[Entries from a data collection]
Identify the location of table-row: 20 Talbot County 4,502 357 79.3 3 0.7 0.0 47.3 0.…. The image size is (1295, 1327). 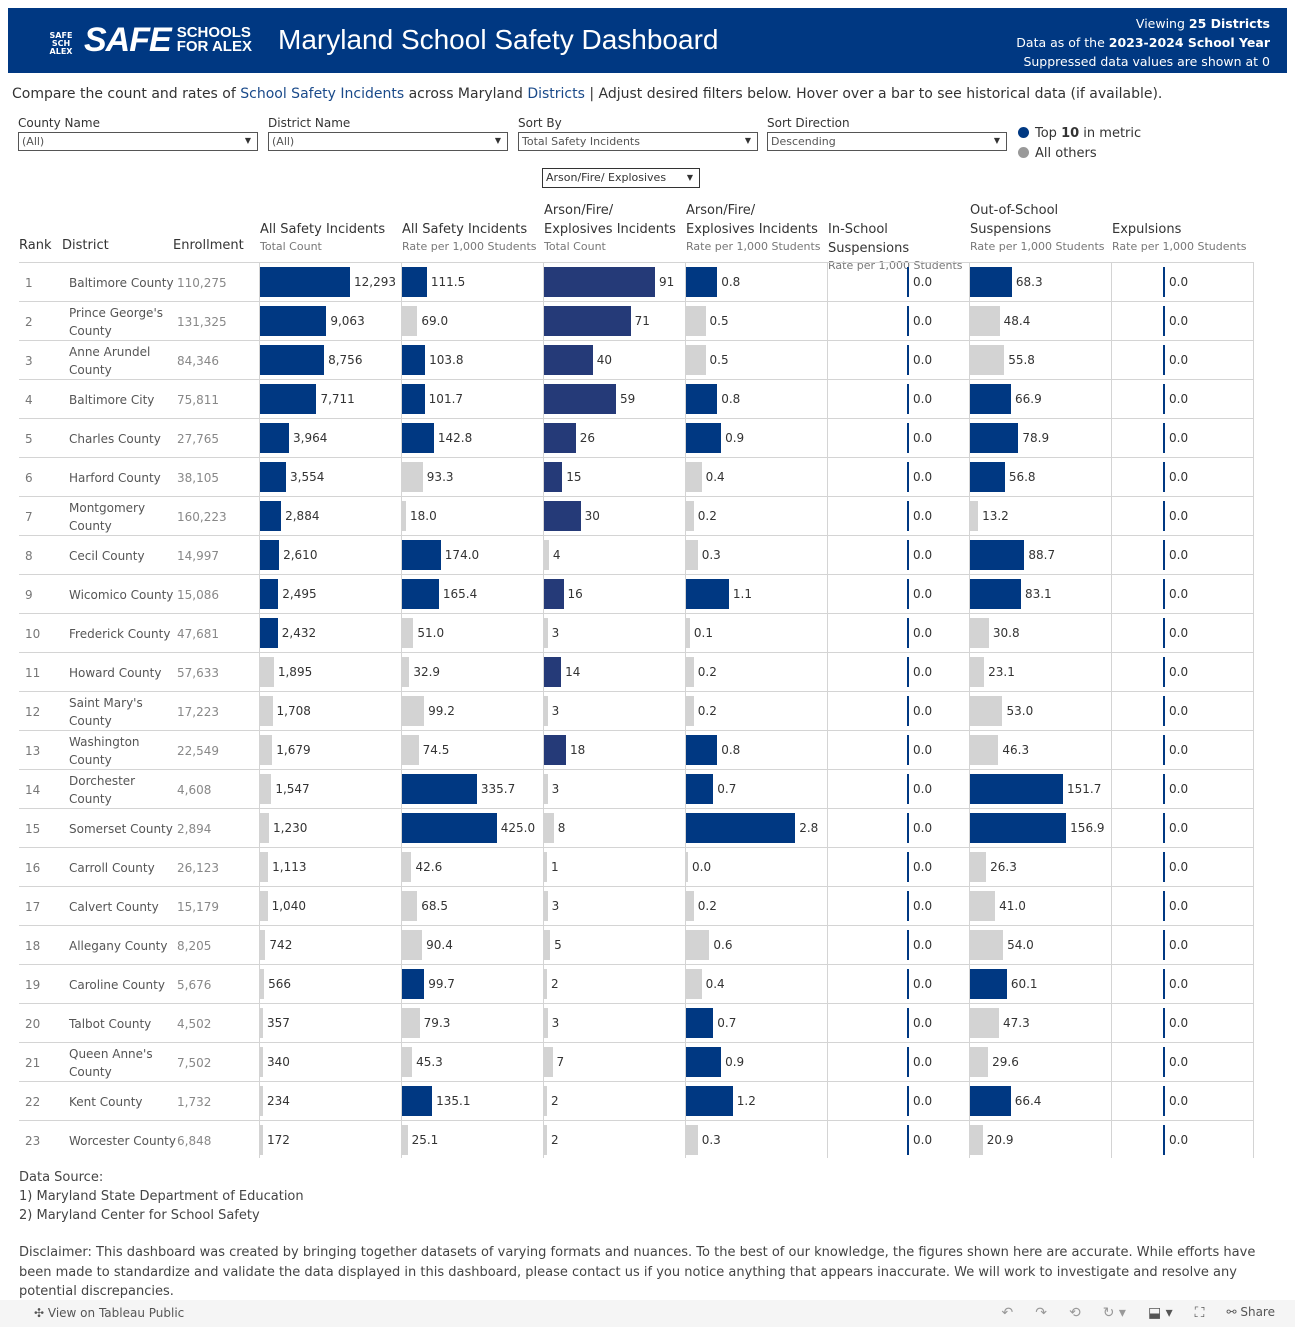
(636, 1022).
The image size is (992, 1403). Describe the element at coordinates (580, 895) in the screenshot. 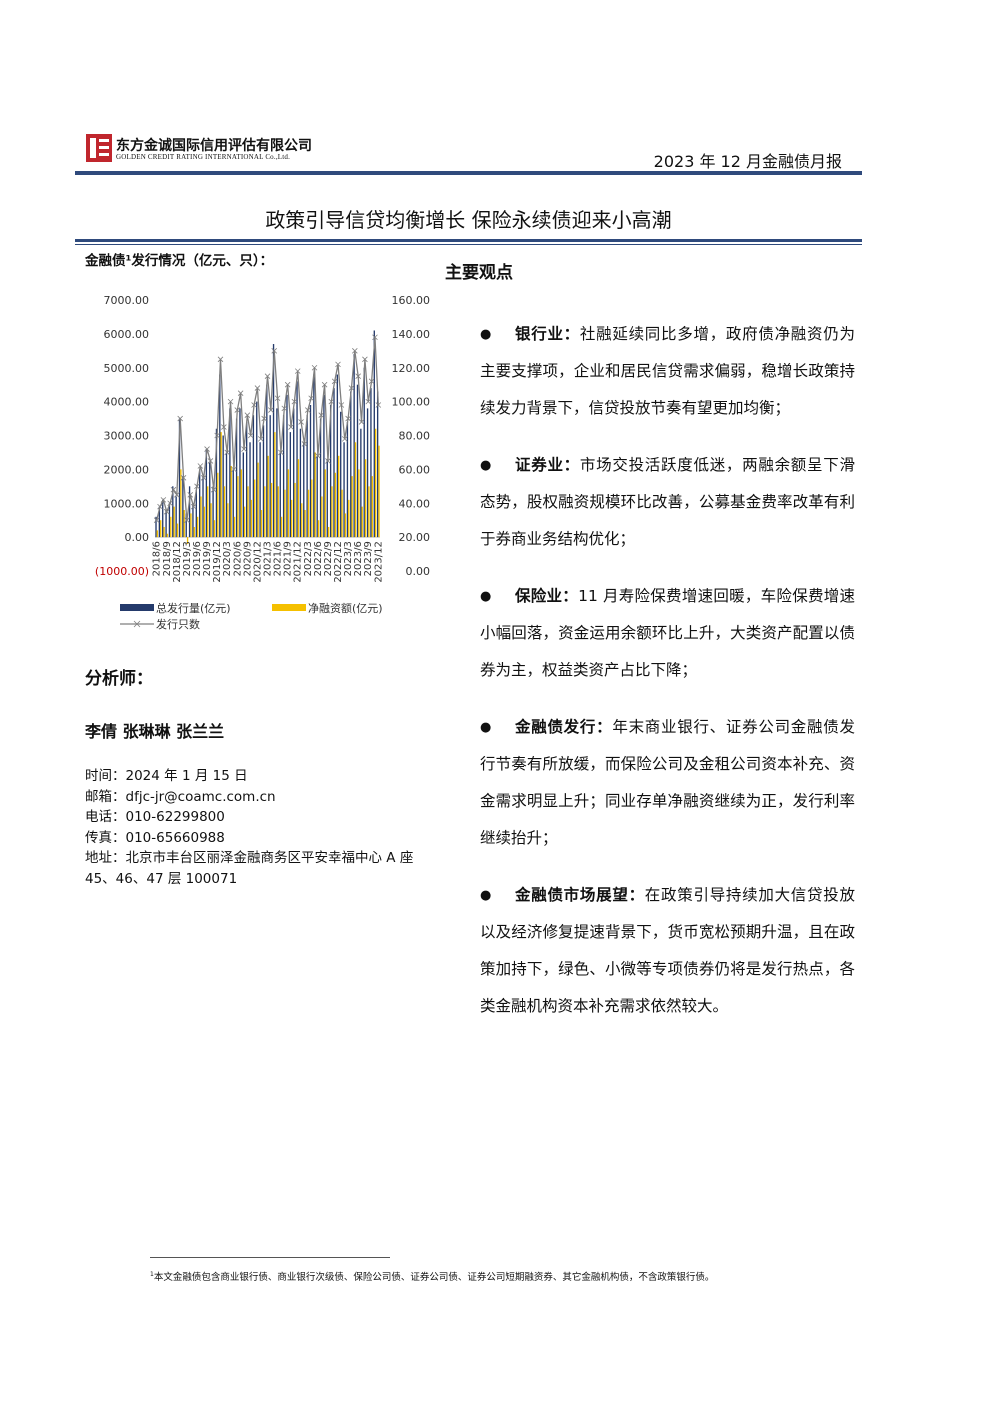

I see `view-lead: 金融债市场展望：` at that location.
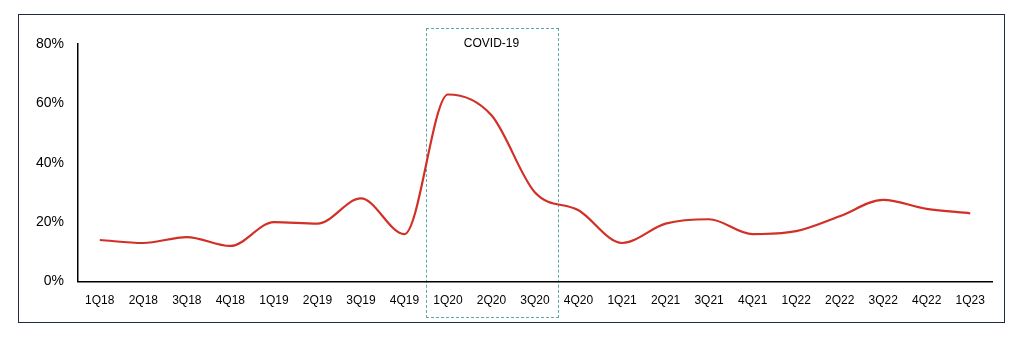 This screenshot has width=1024, height=342. What do you see at coordinates (50, 102) in the screenshot?
I see `y-tick-label: 60%` at bounding box center [50, 102].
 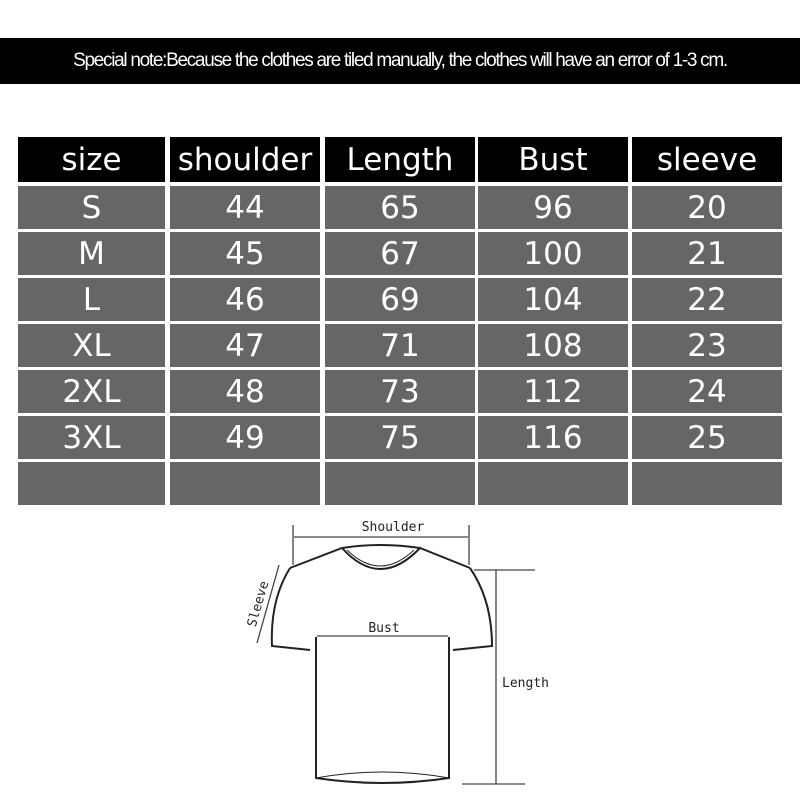 What do you see at coordinates (245, 438) in the screenshot?
I see `cell-shoulder: 49` at bounding box center [245, 438].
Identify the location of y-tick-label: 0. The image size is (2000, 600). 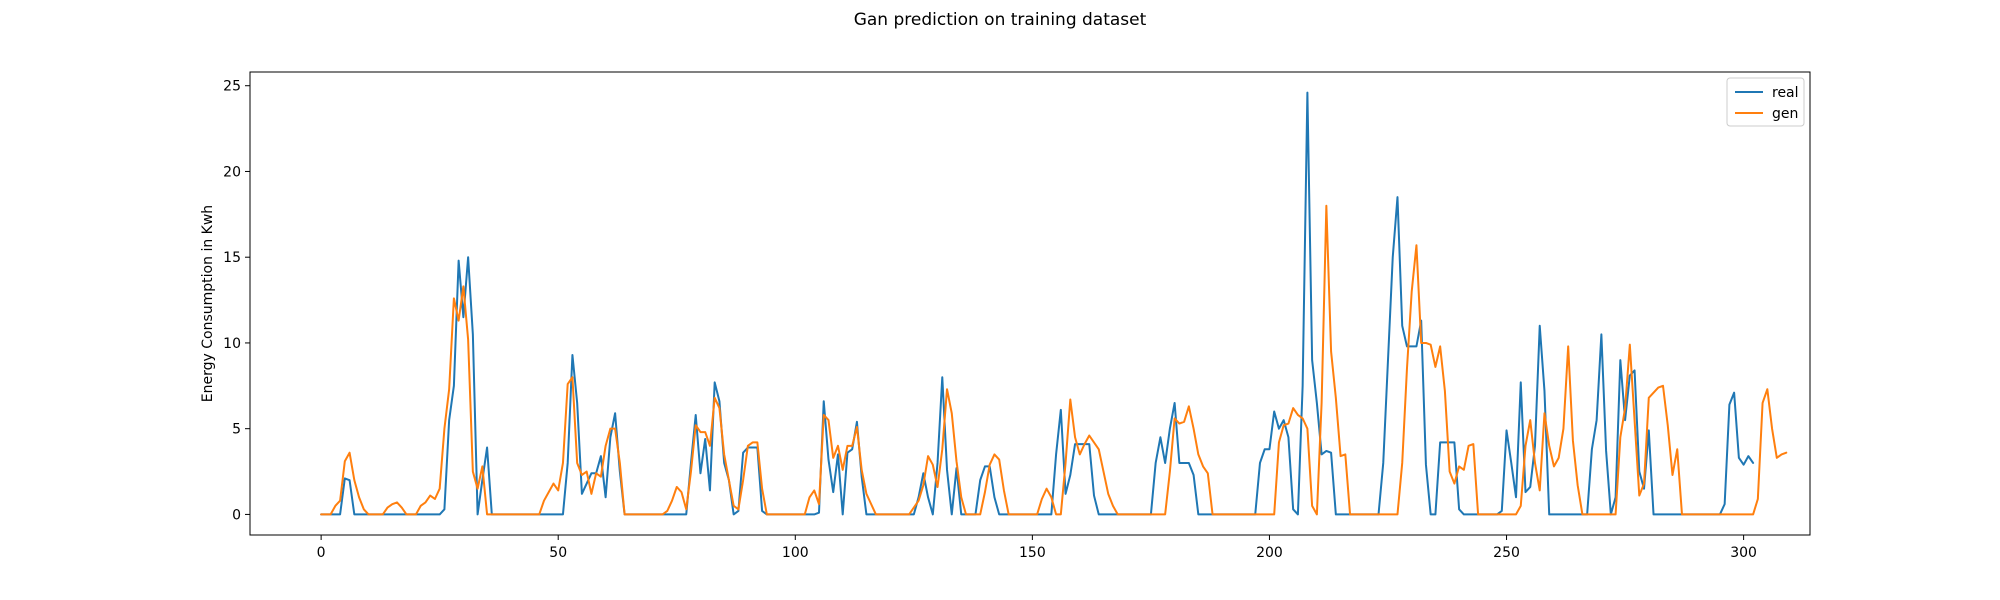
(236, 515).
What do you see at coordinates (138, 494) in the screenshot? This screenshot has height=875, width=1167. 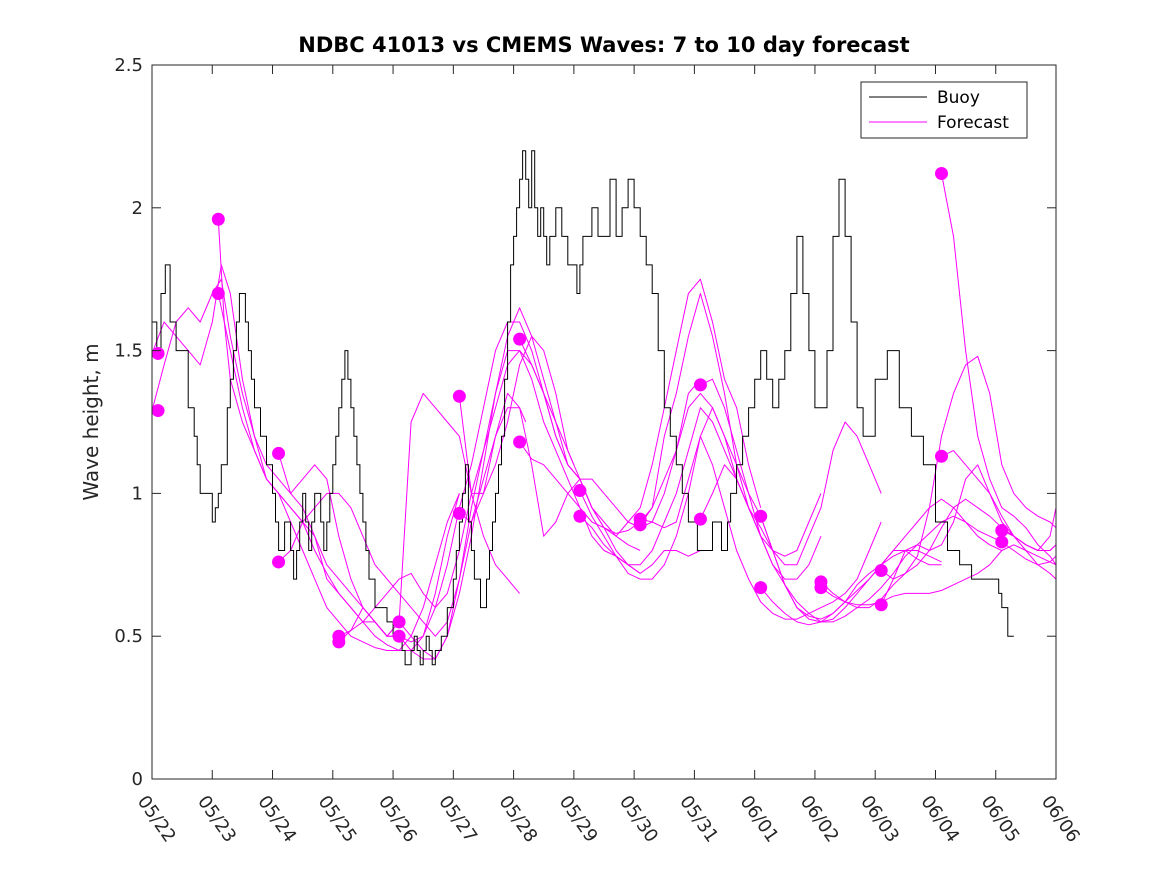 I see `y-tick-label: 1` at bounding box center [138, 494].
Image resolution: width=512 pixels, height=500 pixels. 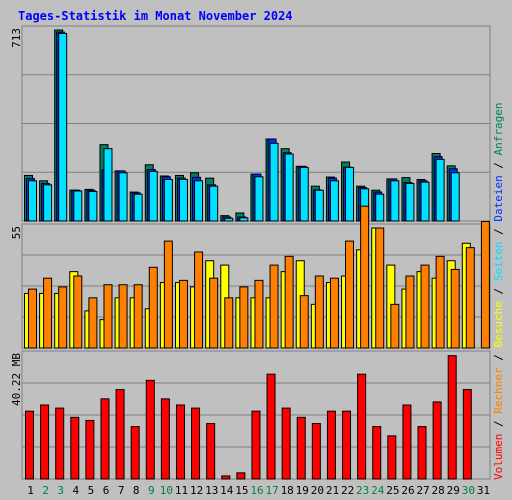 What do you see at coordinates (498, 165) in the screenshot?
I see `legend-sep-5: /` at bounding box center [498, 165].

**How to complete this task:**
Quote the entries word for word, starting at the first line and stopping after the line that contains "center [50, 102].". Omit the pictures.

**Response to this task:**
Identify the location of table-row: 20 Talbot County 4,502 357 79.3 3 0.7 0.0 47.3 0.…. The image size is (1295, 1327). 
(636, 1022).
The image size is (992, 1403). Describe the element at coordinates (580, 895) in the screenshot. 

I see `view-lead: 金融债市场展望：` at that location.
 This screenshot has width=1024, height=342. What do you see at coordinates (50, 102) in the screenshot?
I see `y-tick-label: 60%` at bounding box center [50, 102].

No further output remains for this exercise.